Laine slept upright in the straight-back kitchen chair, testing her binding, trying to scoot to the counter to see if she could reach into a kitchen drawer to get something that would cut her ropes. When he came home from the big house after dinner to find she had moved, he gave her a black eye and split lip and then lectured her for an hour on his plan for his Fellowship and the conspirators who would strip them of their bounty, leave them homeless and poor. Everyone who wasn’t with them was against them.
And then he came back after what she presumed was his dinner at the house, except he had Mercy with him. She gasped when she saw him and said, “Is Devon back?”
“I’m finished with Devon, but this is my daughter and she stays with me. If I untie you and take you to the house with the other women, will you stay? Or will you just run?”
Her mind raced. What had he done with Devon? Had he hurt her, perhaps killed her to kidnap this child? Because, as she knew, her former friend Devon would not have given up Mercy, not at the point of a knife. “Why would I run?” she asked him. “You’ll just catch me and bring me back. I’ll take Mercy to the house, see she’s fed and put to bed and I’ll—”
He laughed at her. He grinned and said, “I wouldn’t put that kind of pressure on you.” He untied her and said, “Come with us, Sister Laine. We’ll take you to the house—you can help the women with the children. I’ll keep Mercy with me.”
“I’ll take care of her, Jacob. I’m sure you have too much to do to take care of her. She needs to be with the children.”
“I guess you really do think I’m an idiot. Stand up.”
She stood from the chair and turned to face him.

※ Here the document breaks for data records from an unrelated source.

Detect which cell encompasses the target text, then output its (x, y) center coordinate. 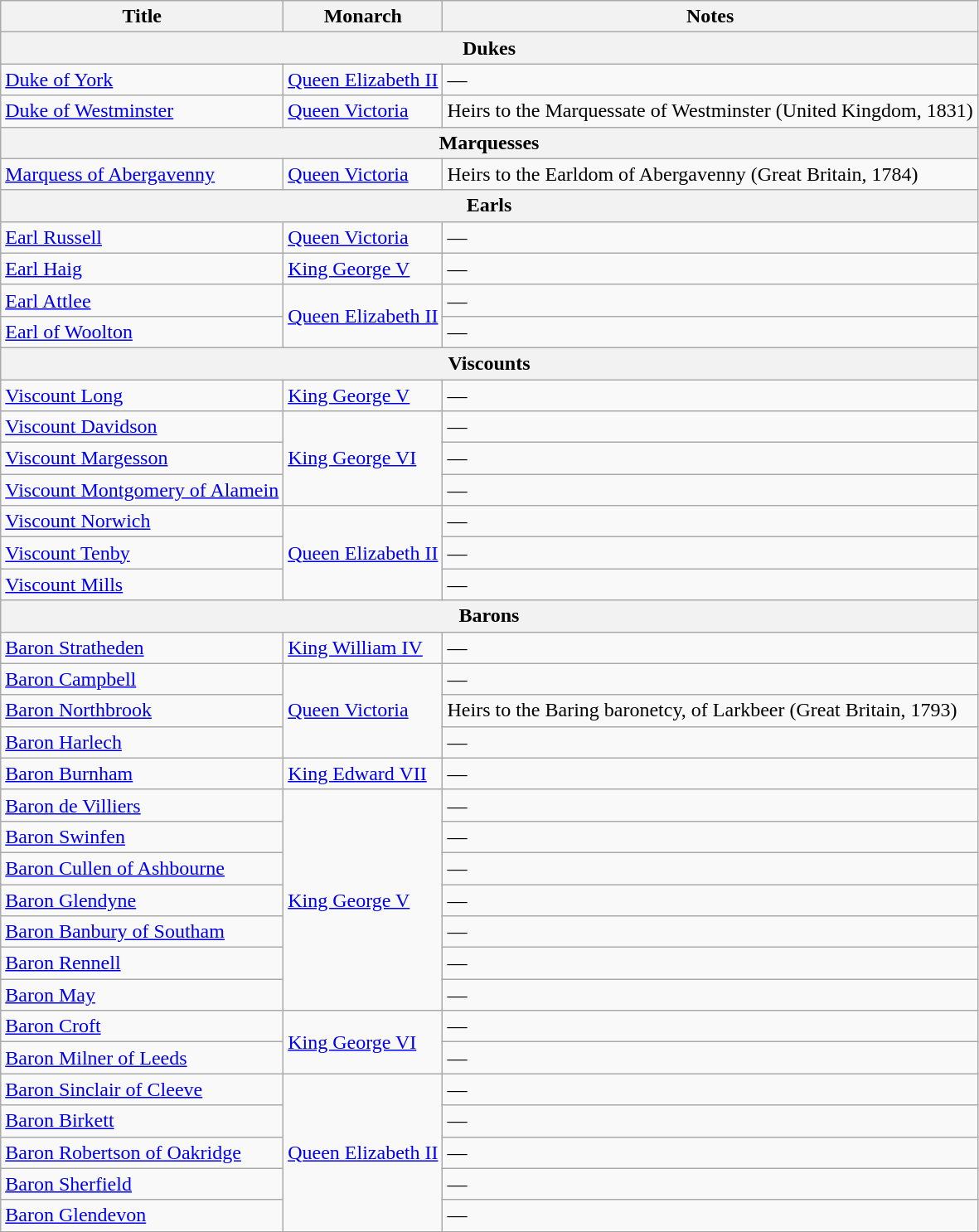
Viscount Davidson (143, 427)
Earl Russell (143, 237)
Baron Banbury of Southam (143, 932)
Viscount Tenby (143, 553)
Baron Croft (143, 1026)
Earl Attlee (143, 300)
Baron Robertson of Oakridge (143, 1152)
Baron Glendevon (143, 1215)
Viscount Long (143, 395)
Viscounts (489, 363)
Heirs to the Earldom of Abergavenny (Great Britain, 1784) (710, 174)
Heirs to the Baring baronetcy, of Larkbeer (Great Britain, 1793) (710, 710)
Marquess of Abergavenny (143, 174)
Baron Sherfield (143, 1184)
Viscount Norwich (143, 521)
Baron Stratheden (143, 647)
Earl of Woolton (143, 332)
Baron Cullen of Ashbourne (143, 868)
Duke of Westminster (143, 111)
Baron Glendyne (143, 899)
Baron Campbell (143, 679)
Duke of York (143, 80)
Notes (710, 17)
Earls (489, 206)
King William IV (363, 647)
Viscount Montgomery of Alamein (143, 490)
Marquesses (489, 143)
Baron Harlech (143, 742)
Monarch (363, 17)
Dukes (489, 48)
Baron Swinfen (143, 836)
Viscount Margesson (143, 458)
Viscount Mills (143, 584)
Title (143, 17)
Baron Birkett (143, 1121)
Heirs to the Marquessate of Westminster (United Kingdom, 1831) (710, 111)
Baron May (143, 995)
Barons (489, 616)
Baron Milner of Leeds (143, 1058)
Baron Burnham (143, 773)
Earl Haig (143, 269)
Baron Sinclair of Cleeve (143, 1089)
Baron Northbrook (143, 710)
King Edward VII (363, 773)
Baron Rennell (143, 963)
Baron de Villiers (143, 805)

“Mercy, I want you to sit at the table here until I get back. Don’t move, don’t leave the table for any reason or I will be very angry with you. Do you understand?” The child looked up at him fearfully and nodded. Laine noted that the children were not ordinarily afraid of Jacob, but perhaps whatever act he had committed to gain the custody of this child had filled her with fear. And then he said to Laine, “Let’s go.”
He held the door for her and she preceded him out of the house, walking toward the bridge. She was almost there when he said, “Sister Laine, you really don’t have anything I want anymore. Why don’t you just leave now?”
She slowly turned toward him. “How am I to leave? The gate is locked.”
He gave her a patient smile. “Then I suppose you should find a way. You’ve found other ways. Maybe you left a hole in the fence somewhere. If you can get out, you can run down the road—the police have blocked the road. You can just run to them—they’ll take you in.”
“Jacob, why don’t you just ask them what they want? It can’t be anything so terrible. You always took good care of your family, you always—”
“They’ll take all of this if I let them in,” he said, gesturing around. “And I won’t leave a single thing for them to take! And when they take me down, they’ll be forced to show the world my work. Good work. Thousands of pages of brilliant work inspired by my beliefs.”
And suddenly she feared the worst. If he didn’t escape, he would be on a suicide mission. She had known for months it was possible he was a thundering lunatic and might do something desperate, but she wasn’t sure what...or how. “Jacob, where are the men?” she asked suspiciously.
“Yes, where are the men? Well,” he said, turning his head right and left as if looking for them. “Where are they?” he asked facetiously. “Not with me. And if they’re not with me, then they’re against me.” And with that he left her there and went back toward his house.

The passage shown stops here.